Реальное применение
нынешних законов привело бы к уничтожению всех античных хрестоматий. Алонсо Гонсалес де Берругете. Святой Доминик, сжигающий еретические книги. 1500. Музей Прадо |
Если сказать, что Алексей Пурин посвятил жизнь литературе – не сильно ошибешься. Это подтверждает недавно вышедшее собрание стихотворений за 40 лет и более десятка поэтических сборников. Важно еще и то, что Алексей Пурин осознает место родного Петербурга на литературной карте страны, отстаивает его право на родоначалие русской поэзии, а также полагает, что для писателя запретных тем не существует. О московской и петербургской поэзии, неполноценности верлибра и судьбе толстых журналов с Алексеем ПУРИНЫМ побеседовал Владимир КОРКУНОВ.
– Алексей Арнольдович, петербургский поэт – что это значит? Чем он отличается от московского или провинциального?
– Если мы говорим о русской силлабо-тонической поэзии (а о какой-либо другой – «актуальной», «неподцензурной», «гражданской» и т.д. и т.п. – мне говорить неинтересно), то вся она – «петербургская», по той простой причине, что родилась в Санкт-Петербурге (1739 год, «Ода на взятие Хотина» Михаила Ломоносова) и многому научилась в этом городе. Это прилагательное лучше и не употреблять, но еще досаднее слышать о какой-то «московской» или «екатеринбургской» поэзии. Эти эпитеты уж точно придумали в ЦК ВКП(б) или райкоме комсомола.
– То есть вас лучше назвать поэтом без привязки к конкретному городу?
– Долгое время я настаивал, чтобы в справках обо мне писалось – «стихотворец»; теперь, к сожалению, распустился. По-моему, «поэт» – слишком обременительное слово для живого пока организма. Словосочетание «петербургский поэт» («ленинградская школа») придумали, думаю, в «Юности» (1980-е годы), а Михаил Айзенберг подхватил, чтоб добить уже окончательно: «Стихи бывают хорошие, плохие и петербургские».
– Вы ощущаете противостояние Москвы и Санкт-Петербурга на литературной карте страны?
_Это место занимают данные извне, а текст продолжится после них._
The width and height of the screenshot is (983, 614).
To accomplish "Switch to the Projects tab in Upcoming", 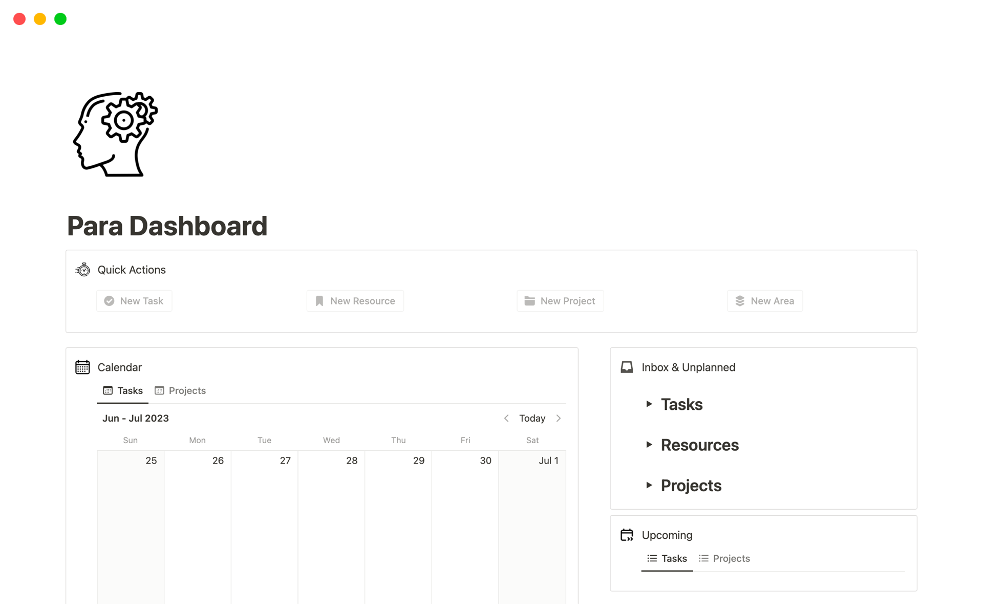I will tap(731, 558).
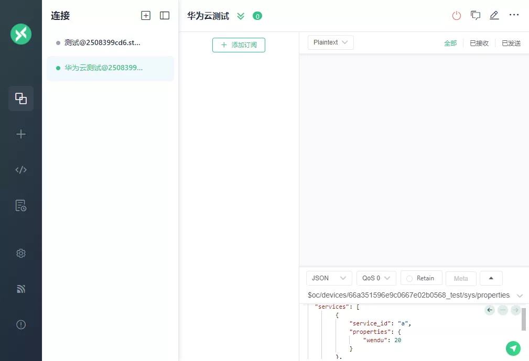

– Еще бы! С 1918-го это все, кроме москвичей, ощущают! Но тут я бы сказал – Москвы и не-Москвы. Все мы испытываем к москвичам мальчишескую зависть – они старше, умней и талантливей нас. Например, согласно национальной премии «Поэт», Москва дала России 10 крупнейших поэтов, а Питер – в пять раз меньше (хотя население Петербурга всего в 2,5 раза меньше московского, да и жители Города на Неве не сплошь малограмотные оленеводы). И что забавней: на Питере «взгляд из Москвы» и заканчивается; прочей России, согласно, например, жюри той же премии «Поэт», не существует вообще... Ну и так далее, чего ни коснись... Это не означает, что Цветаеву я ценю меньше, чем Ахматову. Но из другого поколения, например, однозначно выбираю питерцев – Бродского, Кушнера и отъехавшего от них Рейна, а не их московских сверстников, выдумавших «больше-чем-поэзию».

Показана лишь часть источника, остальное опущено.